● **What the task asks**:
Whenever a line of the listing contains the string "this", return that line.

● **Source records**:
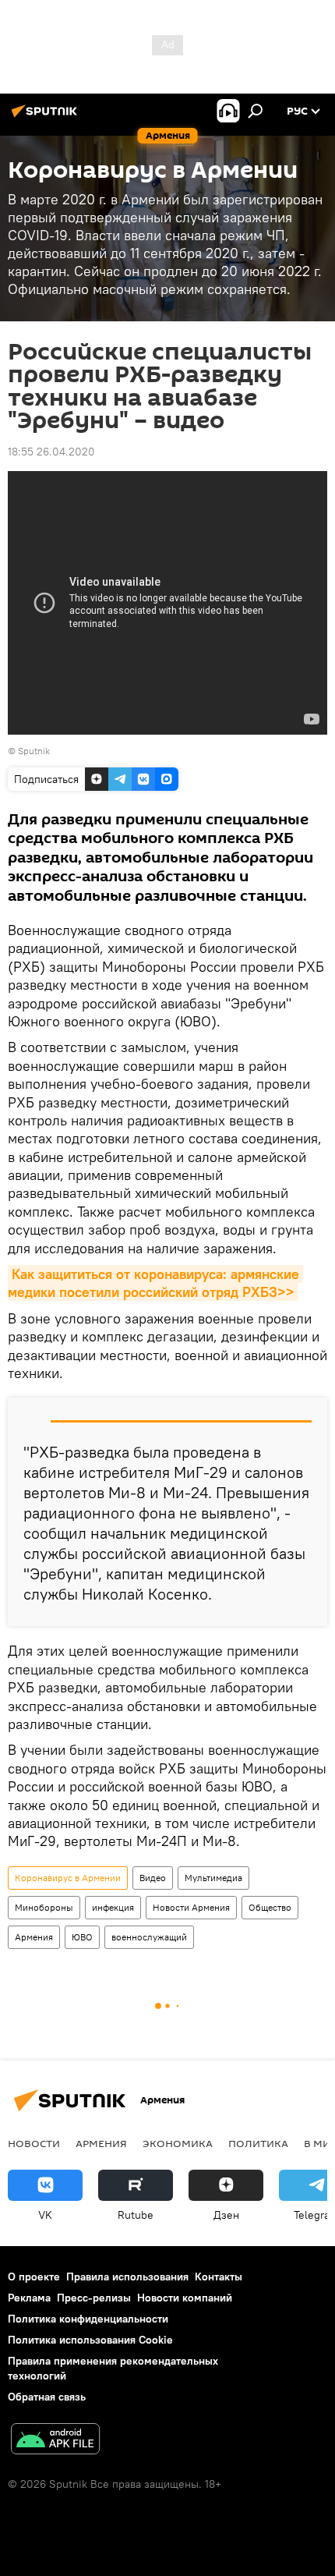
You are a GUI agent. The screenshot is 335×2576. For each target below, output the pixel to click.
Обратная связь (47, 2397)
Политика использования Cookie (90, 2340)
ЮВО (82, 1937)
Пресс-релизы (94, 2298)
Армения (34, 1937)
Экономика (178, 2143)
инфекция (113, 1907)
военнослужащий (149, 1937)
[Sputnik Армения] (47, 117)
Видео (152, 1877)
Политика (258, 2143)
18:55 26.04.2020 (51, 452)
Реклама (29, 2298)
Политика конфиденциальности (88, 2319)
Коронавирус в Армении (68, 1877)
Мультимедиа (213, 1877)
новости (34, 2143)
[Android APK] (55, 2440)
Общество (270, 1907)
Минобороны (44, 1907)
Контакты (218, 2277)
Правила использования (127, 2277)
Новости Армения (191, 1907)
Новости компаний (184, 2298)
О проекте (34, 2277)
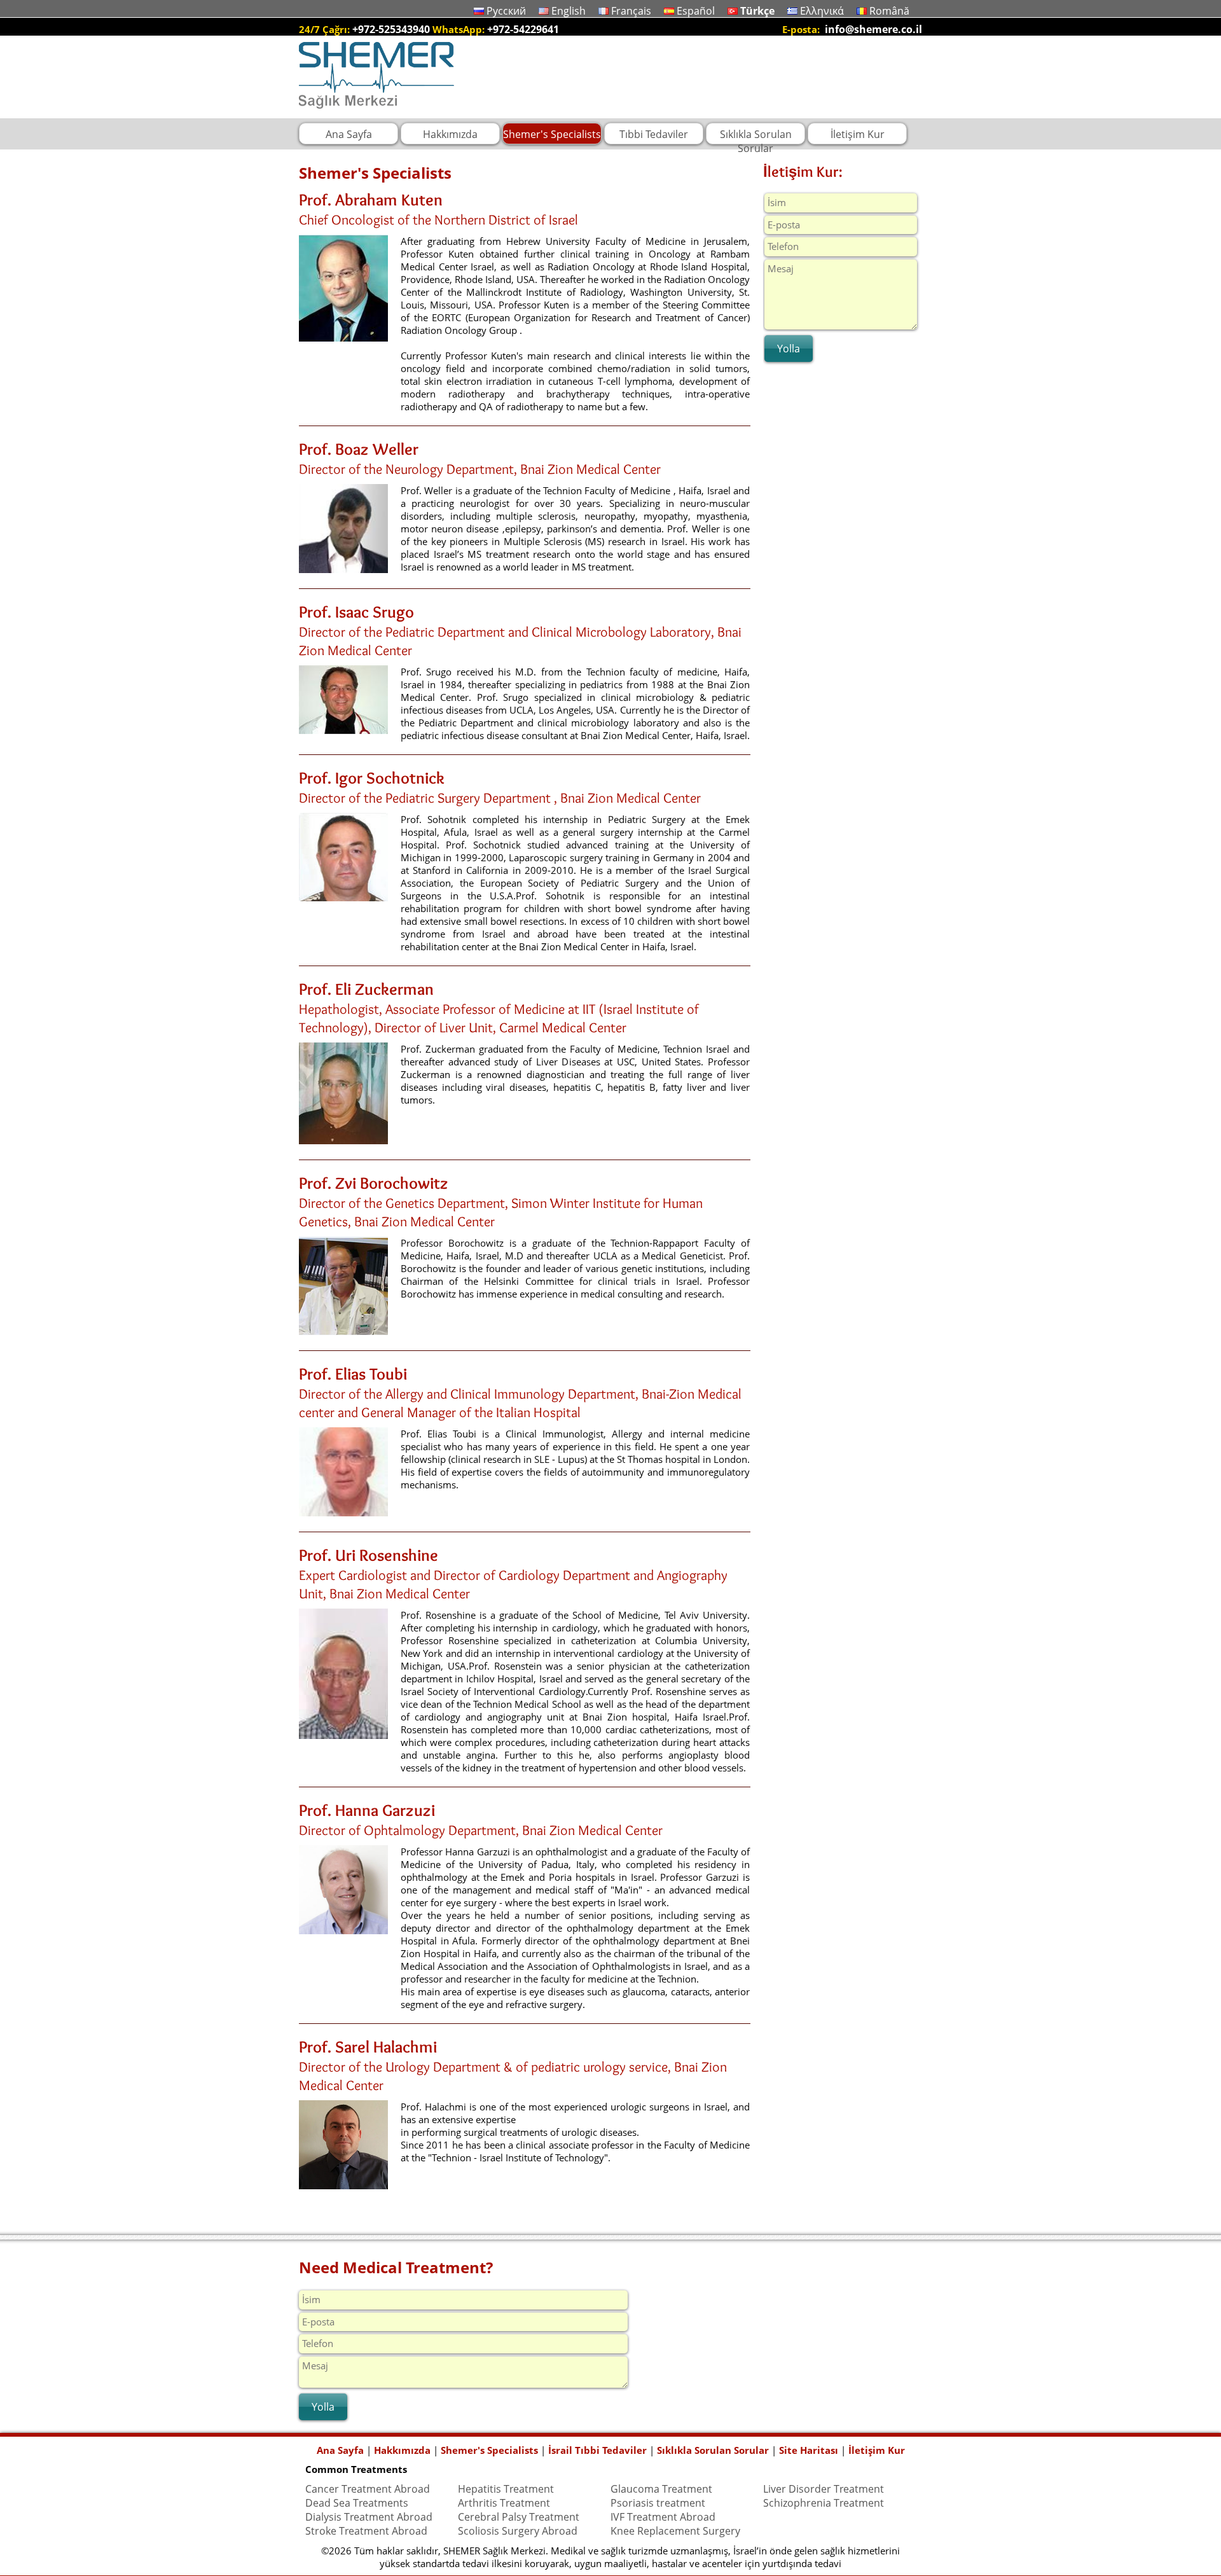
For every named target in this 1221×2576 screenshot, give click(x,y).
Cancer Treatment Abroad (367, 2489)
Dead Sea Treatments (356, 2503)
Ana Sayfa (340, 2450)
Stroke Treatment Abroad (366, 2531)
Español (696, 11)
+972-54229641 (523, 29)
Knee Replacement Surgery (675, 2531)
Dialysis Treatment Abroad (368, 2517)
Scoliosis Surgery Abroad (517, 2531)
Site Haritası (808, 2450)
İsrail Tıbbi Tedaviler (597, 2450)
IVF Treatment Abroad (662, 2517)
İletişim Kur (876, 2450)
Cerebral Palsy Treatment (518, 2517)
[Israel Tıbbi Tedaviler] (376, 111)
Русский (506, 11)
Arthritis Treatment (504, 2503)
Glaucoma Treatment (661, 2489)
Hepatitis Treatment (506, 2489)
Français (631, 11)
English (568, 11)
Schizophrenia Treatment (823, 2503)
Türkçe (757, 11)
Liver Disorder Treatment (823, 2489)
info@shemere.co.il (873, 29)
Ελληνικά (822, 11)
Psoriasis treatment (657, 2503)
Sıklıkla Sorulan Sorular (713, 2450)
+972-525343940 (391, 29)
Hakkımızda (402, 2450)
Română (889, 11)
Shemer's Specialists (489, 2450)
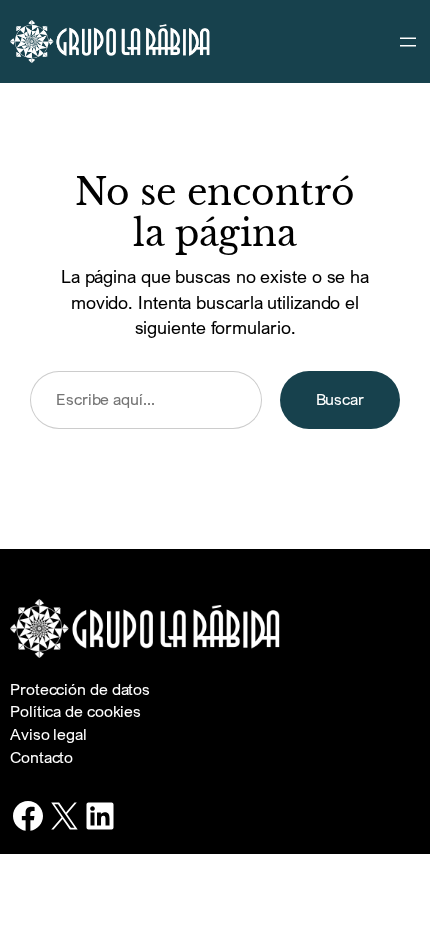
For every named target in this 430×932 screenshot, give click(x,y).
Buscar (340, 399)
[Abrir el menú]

● **Response to the task**:
For every named target in this 1221×2576 screenshot, give click(x,y).
For every named target in this 430×932 screenshot, give click(x,y).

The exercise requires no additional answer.